もしカメルーンに国際協力機構があったとしたら、彼らはどのように「活動」を定義し、「ボランティア」を評価するのだろうか。会議好きの先生たちだったら、永遠に言い合いをして全く話が前にすすまないのが想像できる。

 

 

無条件に悲しいときがある。家に引きこもって、心を閉ざしておきたいときだってある。理由はいつも、傍から見ればしょうもないことだ。けれどそんなエゴイスティックな私の感情を親切にも汲み取って、話を聴いてくれる友人がいる。
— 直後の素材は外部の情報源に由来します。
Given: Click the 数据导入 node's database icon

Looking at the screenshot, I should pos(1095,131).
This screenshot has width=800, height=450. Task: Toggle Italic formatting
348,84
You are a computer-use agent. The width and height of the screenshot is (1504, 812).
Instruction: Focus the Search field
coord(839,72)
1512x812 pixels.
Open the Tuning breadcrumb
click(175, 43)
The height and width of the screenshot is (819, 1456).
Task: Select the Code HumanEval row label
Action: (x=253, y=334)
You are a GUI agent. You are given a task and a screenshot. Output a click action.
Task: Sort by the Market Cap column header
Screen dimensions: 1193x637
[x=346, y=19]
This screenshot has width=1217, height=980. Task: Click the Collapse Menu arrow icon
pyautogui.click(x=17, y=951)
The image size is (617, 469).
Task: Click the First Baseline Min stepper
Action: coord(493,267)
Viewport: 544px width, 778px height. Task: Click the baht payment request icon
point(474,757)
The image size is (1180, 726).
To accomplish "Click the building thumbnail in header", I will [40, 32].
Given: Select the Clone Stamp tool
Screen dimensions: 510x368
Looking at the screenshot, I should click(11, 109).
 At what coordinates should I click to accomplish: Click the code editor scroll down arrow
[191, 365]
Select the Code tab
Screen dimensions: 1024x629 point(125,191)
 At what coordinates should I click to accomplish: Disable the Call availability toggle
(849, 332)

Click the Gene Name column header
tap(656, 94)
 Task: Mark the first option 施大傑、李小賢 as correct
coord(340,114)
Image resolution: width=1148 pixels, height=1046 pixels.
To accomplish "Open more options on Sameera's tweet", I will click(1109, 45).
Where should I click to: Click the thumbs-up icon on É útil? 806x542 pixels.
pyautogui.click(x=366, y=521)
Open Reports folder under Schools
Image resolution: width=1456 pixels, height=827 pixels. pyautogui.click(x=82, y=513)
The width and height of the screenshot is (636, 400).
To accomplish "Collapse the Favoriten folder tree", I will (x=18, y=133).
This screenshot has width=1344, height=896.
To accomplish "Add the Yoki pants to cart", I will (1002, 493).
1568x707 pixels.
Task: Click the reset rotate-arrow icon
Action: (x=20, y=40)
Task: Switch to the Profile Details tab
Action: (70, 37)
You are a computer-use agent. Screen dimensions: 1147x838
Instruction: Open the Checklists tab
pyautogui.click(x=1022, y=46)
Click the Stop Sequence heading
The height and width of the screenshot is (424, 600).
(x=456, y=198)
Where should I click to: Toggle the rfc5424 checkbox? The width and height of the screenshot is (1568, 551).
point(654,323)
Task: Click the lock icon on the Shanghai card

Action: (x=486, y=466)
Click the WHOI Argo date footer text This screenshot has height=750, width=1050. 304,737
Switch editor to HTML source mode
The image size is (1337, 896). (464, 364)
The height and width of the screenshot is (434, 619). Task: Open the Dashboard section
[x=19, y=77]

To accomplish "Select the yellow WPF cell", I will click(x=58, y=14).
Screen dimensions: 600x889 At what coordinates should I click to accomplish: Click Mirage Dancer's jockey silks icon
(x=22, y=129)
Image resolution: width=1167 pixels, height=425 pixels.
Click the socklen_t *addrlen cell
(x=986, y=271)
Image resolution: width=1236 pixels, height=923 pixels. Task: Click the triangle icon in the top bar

というか、そういうタイミングに限って家に来て、言葉なくして理解してくれるからすごい。

 

 

優しすぎて心が熱くなる言葉をかけてくれることもあれば、腹が立つほど説教じみたアドバイスをくれたり、正論を投げられて悔しくてたまらないときもある。彼らからすれば娘のような歳である私にとって彼らは友人であると同時に、先生だった。

 

カメルーンでしんどい時、泣きたいとき、真っ先に会いたいと思える友人がいてよかった。

それだけで、私は幸せなはず。

 

ただ、学び取ることしかできない生徒になり果てたくはないとずっと思ってきた。私だって、少しは彼らが笑顔になるような、配属先の学校に一本の花が生けられるような存在でありたい――そう願って活動してきたし、少なからずそうかもしれないと己惚れたこともあった。

 

けれど結局のところ、経験値はほとんど皆無で、知識は取り入れながらも人並みで、語学も伸び悩んでいる今、私が彼らに助けてもらってばかりなのである。いくつか人生で初めてプロジェクトを企画から運営まで行うことができたのも、結局はプロジェクトの経験が豊富な友人がアポイントメントをとってくれたり、アドバイスをくれたお陰であった。

 

現在進行形で学びに徹している私がいわゆる「国際協力」を行うためには、今後もまだまだ険しい道が続いていることだろう。とにかく今は、今に一生懸命になるほかない。日本で学生していたあの頃のようなだらしない自分には戻りたくない。

 

帰国間際の先輩隊員が最終報告で二年間の活動をさわやかな面持ちで語りきり、あいさつ回りをしてお世話になったっ先生たちと熱い抱擁を交わしているのを見て、一年後本当に自分があんな風に帰ることになるなど微塵も想像できないでいた。まるで、太陽と雲が交互に顔を出す常夏の風景のように、この日々が永遠に続くのではという錯覚がぬぐえないのだ。

 

ともかく、無気力だと言って現実から逃げるのはもう終わりにしよ!

この長い三か月のバカンス中に自身を磨きなおして、配属先では堂々と、私はボランティアですと言えるように。

 

サンボマスターの「可能性」聞いて頑張る。

キラキラして帰国してった先輩隊員たちの背中追いかけて頑張る。

 

”ああ、希望とは儚いもの

だから捨てちゃダメなのさ。”

 

さて、二年間のカメルーン生活もハーフタイム!切り替え切り替え。